>>>

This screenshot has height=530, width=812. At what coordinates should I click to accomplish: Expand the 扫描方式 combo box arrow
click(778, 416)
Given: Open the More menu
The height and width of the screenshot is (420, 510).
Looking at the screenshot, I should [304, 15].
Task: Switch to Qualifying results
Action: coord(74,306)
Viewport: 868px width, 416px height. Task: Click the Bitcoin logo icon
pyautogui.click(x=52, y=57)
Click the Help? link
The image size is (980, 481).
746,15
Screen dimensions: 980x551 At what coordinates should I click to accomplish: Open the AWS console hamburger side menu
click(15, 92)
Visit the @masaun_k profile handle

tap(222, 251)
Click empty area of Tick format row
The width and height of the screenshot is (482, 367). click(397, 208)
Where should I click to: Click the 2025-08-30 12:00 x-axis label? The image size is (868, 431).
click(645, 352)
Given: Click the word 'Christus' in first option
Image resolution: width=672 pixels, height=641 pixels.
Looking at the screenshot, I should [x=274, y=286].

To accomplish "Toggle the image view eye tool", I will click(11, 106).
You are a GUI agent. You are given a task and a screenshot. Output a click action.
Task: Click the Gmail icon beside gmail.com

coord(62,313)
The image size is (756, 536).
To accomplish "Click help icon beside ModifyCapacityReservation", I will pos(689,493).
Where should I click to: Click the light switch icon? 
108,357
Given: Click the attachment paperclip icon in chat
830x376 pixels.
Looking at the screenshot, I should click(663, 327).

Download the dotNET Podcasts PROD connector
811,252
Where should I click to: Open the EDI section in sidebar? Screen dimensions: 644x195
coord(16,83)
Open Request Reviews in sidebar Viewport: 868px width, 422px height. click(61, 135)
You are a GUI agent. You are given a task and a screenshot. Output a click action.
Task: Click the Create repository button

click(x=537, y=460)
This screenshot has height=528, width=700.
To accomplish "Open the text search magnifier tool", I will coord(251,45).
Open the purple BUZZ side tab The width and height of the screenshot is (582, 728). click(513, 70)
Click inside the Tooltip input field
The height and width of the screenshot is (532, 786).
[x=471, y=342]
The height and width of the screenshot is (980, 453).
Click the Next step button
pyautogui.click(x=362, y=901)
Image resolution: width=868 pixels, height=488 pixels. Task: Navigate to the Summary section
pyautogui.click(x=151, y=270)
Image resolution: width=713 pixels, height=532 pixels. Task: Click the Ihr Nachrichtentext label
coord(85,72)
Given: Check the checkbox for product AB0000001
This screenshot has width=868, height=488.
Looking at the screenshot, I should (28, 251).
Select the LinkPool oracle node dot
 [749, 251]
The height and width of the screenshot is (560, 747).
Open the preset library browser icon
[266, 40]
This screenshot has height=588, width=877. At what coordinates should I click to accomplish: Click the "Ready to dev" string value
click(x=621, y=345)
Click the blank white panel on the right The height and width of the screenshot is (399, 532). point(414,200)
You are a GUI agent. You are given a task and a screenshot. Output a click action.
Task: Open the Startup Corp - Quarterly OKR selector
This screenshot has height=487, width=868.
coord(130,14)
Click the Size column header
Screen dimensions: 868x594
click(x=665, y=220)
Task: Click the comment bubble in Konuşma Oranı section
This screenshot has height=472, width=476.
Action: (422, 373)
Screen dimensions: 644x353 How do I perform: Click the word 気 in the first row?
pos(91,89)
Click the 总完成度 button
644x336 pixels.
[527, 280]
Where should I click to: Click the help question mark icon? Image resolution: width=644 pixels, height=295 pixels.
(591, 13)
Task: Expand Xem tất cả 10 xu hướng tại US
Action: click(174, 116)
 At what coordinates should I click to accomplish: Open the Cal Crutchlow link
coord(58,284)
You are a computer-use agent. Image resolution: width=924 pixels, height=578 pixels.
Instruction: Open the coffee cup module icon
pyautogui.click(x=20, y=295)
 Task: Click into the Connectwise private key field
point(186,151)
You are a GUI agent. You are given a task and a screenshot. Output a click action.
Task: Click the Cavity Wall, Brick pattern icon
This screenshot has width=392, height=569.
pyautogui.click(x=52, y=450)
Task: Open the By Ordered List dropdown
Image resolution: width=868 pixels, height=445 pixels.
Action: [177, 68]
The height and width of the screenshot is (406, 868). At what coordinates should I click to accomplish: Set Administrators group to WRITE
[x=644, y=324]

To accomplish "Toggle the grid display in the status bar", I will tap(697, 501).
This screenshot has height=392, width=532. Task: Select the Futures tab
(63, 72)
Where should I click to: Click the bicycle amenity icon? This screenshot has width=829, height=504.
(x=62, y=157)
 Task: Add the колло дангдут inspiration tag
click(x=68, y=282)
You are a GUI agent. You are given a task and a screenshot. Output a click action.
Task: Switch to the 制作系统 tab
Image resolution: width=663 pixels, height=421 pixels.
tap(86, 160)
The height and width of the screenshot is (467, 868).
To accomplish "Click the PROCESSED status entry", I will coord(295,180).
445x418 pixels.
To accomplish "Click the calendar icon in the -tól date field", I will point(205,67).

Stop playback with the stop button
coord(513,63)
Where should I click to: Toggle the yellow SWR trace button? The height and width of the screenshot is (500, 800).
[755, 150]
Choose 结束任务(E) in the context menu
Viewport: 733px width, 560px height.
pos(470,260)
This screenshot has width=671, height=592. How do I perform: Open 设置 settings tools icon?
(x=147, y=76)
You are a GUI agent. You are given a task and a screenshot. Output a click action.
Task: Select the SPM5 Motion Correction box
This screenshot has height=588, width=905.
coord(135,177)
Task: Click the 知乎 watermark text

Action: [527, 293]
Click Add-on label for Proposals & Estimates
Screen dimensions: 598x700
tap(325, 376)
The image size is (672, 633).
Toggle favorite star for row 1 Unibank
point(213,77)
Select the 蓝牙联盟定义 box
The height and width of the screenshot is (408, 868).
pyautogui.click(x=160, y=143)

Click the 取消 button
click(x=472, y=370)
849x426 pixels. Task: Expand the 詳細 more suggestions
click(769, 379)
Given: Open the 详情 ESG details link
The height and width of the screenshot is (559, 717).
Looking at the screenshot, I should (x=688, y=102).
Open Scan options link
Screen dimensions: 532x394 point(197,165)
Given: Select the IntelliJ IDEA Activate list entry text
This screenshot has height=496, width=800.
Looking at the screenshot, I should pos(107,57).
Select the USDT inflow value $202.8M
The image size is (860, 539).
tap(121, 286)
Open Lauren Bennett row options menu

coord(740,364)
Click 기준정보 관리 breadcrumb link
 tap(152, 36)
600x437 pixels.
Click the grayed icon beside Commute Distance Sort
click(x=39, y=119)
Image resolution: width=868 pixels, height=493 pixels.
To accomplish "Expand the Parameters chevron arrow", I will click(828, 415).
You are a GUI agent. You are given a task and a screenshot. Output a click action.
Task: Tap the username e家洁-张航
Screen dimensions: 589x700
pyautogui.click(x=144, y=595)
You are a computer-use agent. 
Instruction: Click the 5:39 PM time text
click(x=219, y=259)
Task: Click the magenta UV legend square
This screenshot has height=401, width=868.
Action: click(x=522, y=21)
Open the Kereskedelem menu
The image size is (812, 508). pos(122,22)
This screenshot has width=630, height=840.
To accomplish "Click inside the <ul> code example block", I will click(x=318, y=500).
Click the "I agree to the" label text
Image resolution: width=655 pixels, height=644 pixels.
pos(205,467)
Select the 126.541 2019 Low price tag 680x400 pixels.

<<<

*About this exercise*. Count every line of the data in which the word "entry" appears, and report only the total.

*Answer box*. 2